--- START Data rows ---

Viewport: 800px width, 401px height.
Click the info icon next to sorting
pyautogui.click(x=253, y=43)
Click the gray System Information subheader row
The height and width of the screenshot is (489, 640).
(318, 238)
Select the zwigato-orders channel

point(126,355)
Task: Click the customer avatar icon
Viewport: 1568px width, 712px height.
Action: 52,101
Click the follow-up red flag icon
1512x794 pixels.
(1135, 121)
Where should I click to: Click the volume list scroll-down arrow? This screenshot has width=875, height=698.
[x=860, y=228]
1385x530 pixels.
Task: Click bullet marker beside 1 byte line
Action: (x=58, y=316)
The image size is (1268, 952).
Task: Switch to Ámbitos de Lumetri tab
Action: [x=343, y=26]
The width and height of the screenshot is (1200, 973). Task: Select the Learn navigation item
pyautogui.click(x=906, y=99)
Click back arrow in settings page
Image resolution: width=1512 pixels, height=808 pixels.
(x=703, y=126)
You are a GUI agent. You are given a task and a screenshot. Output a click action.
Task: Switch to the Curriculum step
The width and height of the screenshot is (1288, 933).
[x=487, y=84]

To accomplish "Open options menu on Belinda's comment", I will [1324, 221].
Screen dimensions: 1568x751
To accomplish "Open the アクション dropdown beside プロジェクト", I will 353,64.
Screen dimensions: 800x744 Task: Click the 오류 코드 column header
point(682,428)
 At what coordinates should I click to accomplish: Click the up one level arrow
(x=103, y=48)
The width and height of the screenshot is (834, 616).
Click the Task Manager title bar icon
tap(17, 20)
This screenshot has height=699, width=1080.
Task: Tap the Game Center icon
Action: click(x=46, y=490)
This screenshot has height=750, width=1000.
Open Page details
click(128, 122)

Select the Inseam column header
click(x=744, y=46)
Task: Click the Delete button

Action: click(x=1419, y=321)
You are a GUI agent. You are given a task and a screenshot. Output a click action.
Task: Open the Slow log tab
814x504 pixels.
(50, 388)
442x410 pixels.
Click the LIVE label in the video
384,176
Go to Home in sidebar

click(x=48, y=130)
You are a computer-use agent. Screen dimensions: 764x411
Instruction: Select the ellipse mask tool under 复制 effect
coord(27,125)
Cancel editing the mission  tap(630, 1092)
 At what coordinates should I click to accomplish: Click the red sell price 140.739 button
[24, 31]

--- END Data rows ---

__What to do__
Please copy the stretch of the material from the line containing "Screen dimensions: 1568x751" through the line containing "Action: click(x=1419, y=321)", reproducing those lines unchanged.

__Answer for this exercise__
Screen dimensions: 1568x751
To accomplish "Open the アクション dropdown beside プロジェクト", I will 353,64.
Screen dimensions: 800x744 Task: Click the 오류 코드 column header
point(682,428)
 At what coordinates should I click to accomplish: Click the up one level arrow
(x=103, y=48)
The width and height of the screenshot is (834, 616).
Click the Task Manager title bar icon
tap(17, 20)
This screenshot has height=699, width=1080.
Task: Tap the Game Center icon
Action: click(x=46, y=490)
This screenshot has height=750, width=1000.
Open Page details
click(128, 122)

Select the Inseam column header
click(x=744, y=46)
Task: Click the Delete button

Action: click(x=1419, y=321)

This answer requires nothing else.